Personal information
- Full name: Tara Lavell Cross-Battle
- Born: September 16, 1968 (age 56) Houston, Texas, U.S.
- Height: 6 ft 0 in (183 cm)
- College / University: California State University, Long Beach

Volleyball information
- Position: Outside hitter
- Number: 13

National team
| 1989–2004 | United States |

Medal record
Women's volleyball
Representing the United States
Olympic Games
| Bronze medal – third place | 1992 Barcelona | Team |
FIVB World Championship
| Silver medal – second place | 2002 Germany | Team |
| Bronze medal – third place | 1990 China | Team |
FIVB World Cup
| Bronze medal – third place | 2003 Japan |  |
FIVB World Grand Prix
| Gold medal – first place | 1995 Shanghai |  |
| Gold medal – first place | 2001 Macau |  |
| Bronze medal – third place | 2003 Andria |  |
| Bronze medal – third place | 2004 Reggio Calabria |  |
NORCECA Championship
| Gold medal – first place | 2001 Santo Domingo |  |
| Silver medal – second place | 1991 Regina |  |
| Silver medal – second place | 1993 New Orleans |  |
Pan American Games
| Silver medal – second place | 1995 Mar del Plata | Team |

= Tara Cross-Battle =

American volleyball player

Tara Cross-Battle (born September 16, 1968) is a retired volleyball player from the United States who competed in four Summer Olympics overall, starting in 1992. Cross-Battle won the bronze medal with the United States women's national team at the 1992 Summer Olympics in Barcelona.
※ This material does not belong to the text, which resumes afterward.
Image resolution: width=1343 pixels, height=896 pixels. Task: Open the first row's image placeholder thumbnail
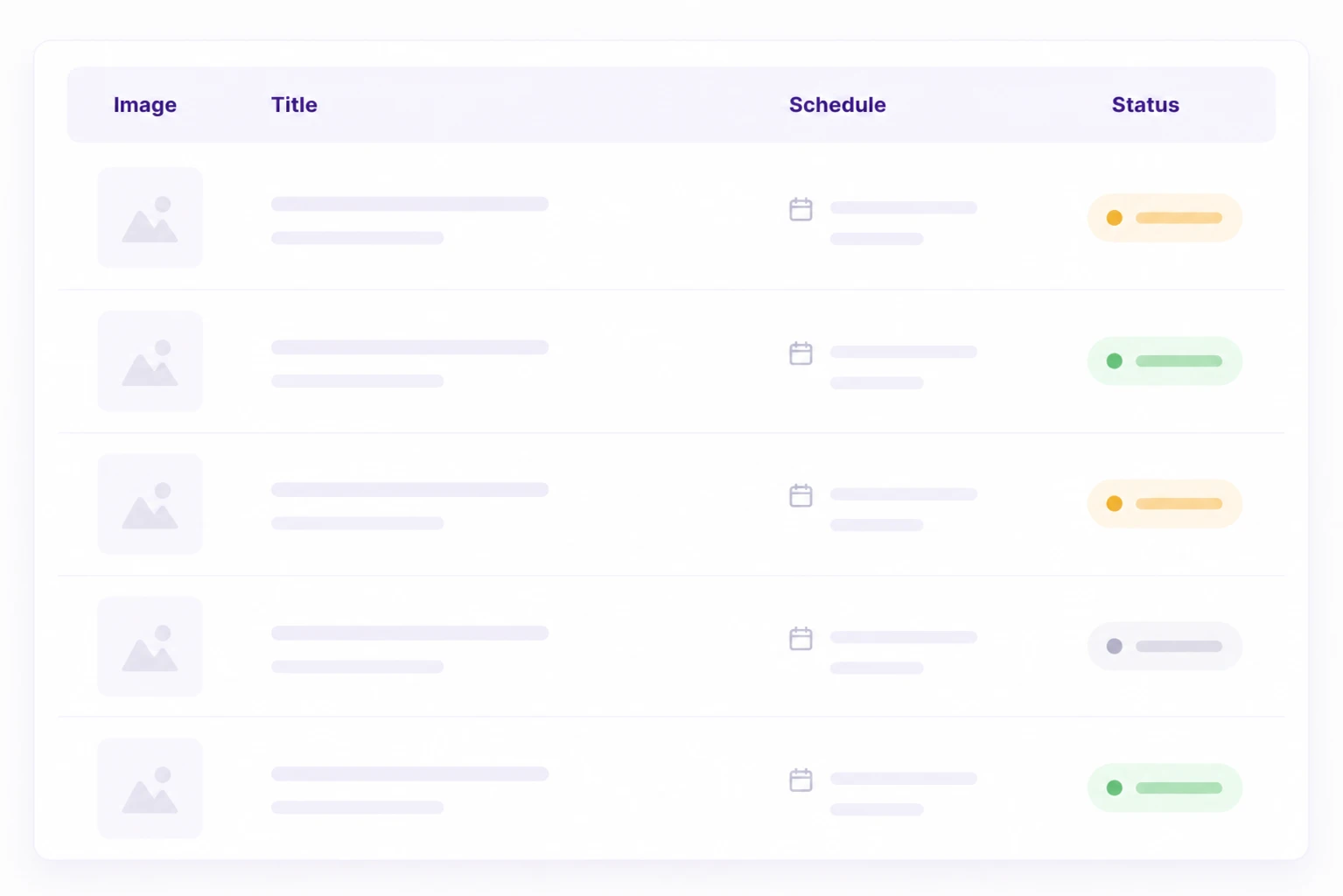(x=150, y=218)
Her last Olympic appearance was at the 2004 Summer Olympics in Athens.

While representing the United States, Cross-Battle won a bronze medal at the 1990 FIVB World Championship in China and a silver medal at the 2002 FIVB World Championship in Germany. She also won a bronze medal at the 2003 FIVB World Cup in Japan.
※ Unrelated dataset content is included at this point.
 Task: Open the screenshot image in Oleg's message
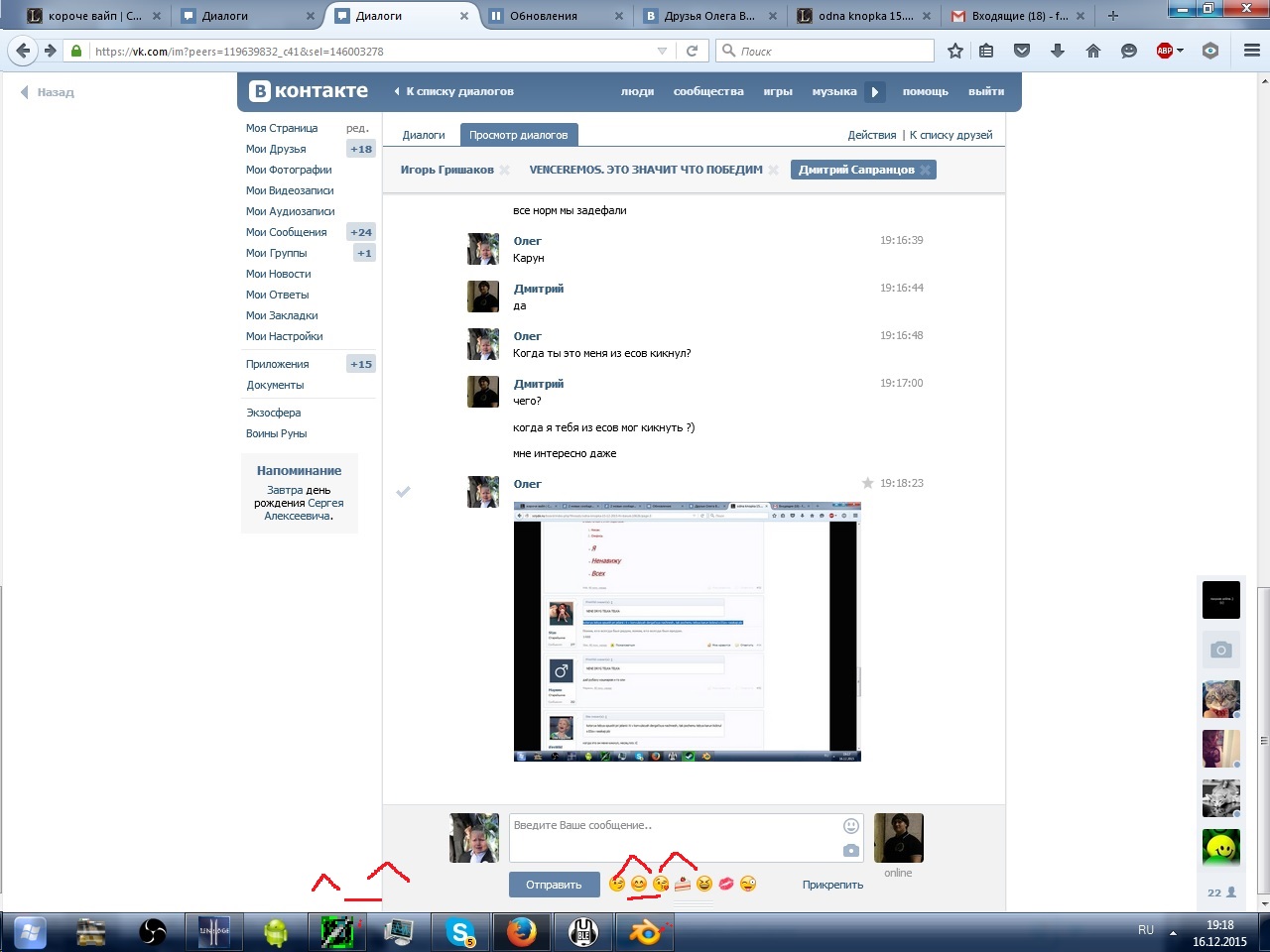pos(687,632)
For her career achievements in volleyball, Cross-Battle was inducted into the International Volleyball Hall of Fame in 2014.

==College==

Cross-Battle played NCAA women's volleyball for Long Beach State University, where she led her team to the 1989 NCAA Championship title. She was selected as the AVCA Player of the Year in 1988 and 1989. In 1990, she won the Honda-Broderick Award (now the Honda Sports Award) as the nation's best female collegiate volleyball player. She set the NCAA record for career kills with 2,767, and was a four-time All-American.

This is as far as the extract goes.